Comm: tcp://127.0.0.1:46161	Total threads: 5
Dashboard: http://127.0.0.1:35787/status	Memory: 6.24 GiB
Nanny: tcp://127.0.0.1:34299
Local directory: /tmp/dask-scratch-space/worker-mb2cnhta

Worker: 4

Comm: tcp://127.0.0.1:39687	Total threads: 5
Dashboard: http://127.0.0.1:42663/status	Memory: 6.24 GiB
Nanny: tcp://127.0.0.1:43027
Local directory: /tmp/dask-scratch-space/worker-vtv_1v28

and let’s import our packages and initialize a napari viewer:

[6]:

import napari
from yt_napari import timeseries
v = napari.Viewer()

Delayed image stacks¶

When supplying use_dask, it is recommended that you also use load_as_stack, which results in a napari image layer where only the active slice is loaded in memory.

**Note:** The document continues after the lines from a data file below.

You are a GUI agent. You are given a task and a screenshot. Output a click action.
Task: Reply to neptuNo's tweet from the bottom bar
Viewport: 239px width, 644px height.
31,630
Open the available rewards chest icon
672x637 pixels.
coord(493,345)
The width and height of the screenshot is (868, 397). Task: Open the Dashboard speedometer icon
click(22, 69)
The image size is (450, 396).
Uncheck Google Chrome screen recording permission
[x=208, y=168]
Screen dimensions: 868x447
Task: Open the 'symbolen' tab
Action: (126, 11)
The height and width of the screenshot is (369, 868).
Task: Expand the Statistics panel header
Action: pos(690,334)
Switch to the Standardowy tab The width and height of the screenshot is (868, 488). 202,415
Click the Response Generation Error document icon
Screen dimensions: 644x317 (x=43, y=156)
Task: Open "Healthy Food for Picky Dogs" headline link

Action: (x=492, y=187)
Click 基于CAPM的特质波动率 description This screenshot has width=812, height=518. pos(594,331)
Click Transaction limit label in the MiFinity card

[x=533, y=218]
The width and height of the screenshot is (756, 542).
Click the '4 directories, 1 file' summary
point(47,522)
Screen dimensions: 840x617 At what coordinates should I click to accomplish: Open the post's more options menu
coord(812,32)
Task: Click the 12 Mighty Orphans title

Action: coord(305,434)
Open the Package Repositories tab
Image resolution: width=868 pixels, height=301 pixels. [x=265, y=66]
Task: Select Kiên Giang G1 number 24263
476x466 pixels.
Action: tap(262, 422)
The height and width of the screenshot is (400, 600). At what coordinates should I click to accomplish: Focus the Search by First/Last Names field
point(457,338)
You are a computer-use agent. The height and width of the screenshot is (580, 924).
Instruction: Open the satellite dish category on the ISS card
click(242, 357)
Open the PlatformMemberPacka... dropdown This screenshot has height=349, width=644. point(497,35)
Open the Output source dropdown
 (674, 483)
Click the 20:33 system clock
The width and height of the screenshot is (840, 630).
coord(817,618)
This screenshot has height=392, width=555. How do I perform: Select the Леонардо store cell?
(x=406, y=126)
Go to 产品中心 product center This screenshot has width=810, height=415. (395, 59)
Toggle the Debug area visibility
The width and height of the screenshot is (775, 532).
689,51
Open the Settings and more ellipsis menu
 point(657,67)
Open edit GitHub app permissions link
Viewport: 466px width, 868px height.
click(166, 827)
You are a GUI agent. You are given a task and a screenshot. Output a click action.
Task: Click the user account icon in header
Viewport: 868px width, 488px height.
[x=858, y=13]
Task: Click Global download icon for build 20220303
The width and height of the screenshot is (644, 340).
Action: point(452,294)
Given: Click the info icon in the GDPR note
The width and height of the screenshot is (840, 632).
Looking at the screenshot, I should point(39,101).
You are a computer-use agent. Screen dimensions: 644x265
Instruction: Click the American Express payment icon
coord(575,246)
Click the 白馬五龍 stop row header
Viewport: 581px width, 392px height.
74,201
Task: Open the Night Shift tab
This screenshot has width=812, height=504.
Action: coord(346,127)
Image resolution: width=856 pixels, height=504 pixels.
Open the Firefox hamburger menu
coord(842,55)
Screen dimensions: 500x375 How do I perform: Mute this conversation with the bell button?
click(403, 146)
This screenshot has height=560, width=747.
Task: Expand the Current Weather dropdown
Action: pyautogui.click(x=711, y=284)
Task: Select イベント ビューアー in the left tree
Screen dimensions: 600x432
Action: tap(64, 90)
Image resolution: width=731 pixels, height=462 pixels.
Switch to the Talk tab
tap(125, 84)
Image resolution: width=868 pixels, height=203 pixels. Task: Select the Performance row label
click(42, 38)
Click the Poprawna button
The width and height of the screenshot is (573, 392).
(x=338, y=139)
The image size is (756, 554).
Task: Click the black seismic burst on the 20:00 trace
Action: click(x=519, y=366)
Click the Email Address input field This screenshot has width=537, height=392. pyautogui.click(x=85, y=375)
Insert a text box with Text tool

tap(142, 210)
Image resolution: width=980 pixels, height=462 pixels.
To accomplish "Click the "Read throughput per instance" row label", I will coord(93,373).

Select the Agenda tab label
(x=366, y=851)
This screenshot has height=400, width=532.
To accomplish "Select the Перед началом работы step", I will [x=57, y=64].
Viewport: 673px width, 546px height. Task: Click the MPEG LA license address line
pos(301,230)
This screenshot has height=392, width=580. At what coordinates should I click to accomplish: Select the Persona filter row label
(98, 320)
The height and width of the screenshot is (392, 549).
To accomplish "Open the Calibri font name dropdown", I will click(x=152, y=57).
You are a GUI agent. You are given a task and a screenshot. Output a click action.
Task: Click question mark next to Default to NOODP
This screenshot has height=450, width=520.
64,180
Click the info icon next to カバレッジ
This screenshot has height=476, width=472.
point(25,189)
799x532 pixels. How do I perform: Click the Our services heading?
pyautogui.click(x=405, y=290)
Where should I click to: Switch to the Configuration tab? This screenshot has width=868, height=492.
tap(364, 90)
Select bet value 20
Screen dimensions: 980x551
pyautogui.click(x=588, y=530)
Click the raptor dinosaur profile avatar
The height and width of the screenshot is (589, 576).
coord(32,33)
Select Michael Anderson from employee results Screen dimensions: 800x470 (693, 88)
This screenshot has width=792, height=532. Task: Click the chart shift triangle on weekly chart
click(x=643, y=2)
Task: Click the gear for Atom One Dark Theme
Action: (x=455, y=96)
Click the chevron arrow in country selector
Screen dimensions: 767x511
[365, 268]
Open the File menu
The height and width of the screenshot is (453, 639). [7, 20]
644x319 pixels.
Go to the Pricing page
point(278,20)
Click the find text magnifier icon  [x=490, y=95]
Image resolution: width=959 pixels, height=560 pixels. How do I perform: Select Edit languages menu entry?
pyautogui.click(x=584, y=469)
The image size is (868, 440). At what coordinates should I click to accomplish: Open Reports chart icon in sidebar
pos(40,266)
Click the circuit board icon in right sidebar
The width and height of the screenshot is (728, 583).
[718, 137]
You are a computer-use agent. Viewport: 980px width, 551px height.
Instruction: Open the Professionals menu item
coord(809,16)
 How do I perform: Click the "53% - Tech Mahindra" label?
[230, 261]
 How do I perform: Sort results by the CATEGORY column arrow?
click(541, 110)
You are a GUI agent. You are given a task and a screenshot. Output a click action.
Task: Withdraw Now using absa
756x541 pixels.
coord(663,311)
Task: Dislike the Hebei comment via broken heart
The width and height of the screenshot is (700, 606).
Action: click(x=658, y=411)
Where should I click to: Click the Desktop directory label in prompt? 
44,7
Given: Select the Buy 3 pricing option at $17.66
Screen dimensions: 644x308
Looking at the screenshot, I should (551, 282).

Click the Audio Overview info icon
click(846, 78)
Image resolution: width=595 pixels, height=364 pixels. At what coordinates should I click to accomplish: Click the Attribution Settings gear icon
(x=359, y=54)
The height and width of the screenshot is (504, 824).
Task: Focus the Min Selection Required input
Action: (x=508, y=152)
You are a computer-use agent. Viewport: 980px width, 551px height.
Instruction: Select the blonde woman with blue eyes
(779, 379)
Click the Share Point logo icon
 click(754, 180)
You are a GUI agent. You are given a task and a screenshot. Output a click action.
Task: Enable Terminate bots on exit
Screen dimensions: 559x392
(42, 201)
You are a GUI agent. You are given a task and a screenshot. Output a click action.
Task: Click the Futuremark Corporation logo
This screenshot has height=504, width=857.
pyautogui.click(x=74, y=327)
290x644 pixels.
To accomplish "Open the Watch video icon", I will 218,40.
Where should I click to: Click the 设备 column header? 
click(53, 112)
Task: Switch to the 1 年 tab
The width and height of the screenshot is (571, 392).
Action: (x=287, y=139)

Note that it’s good to provide the contrast_limits here as well so that the image is normalized across timesteps.

For 2D slices:

[11]:

%%capture
slc = timeseries.Slice(("enzo", "Density"), "x", resolution=(800, 800))
file_pattern = "enzo_tiny_cosmology/DD????/DD????"
timeseries.add_to_viewer(v, slc, file_pattern=file_pattern, load_as_stack=True,
                         use_dask=True,
                         contrast_limits=(-1, 2),
                         colormap = 'magma',
                         name="Lazy density")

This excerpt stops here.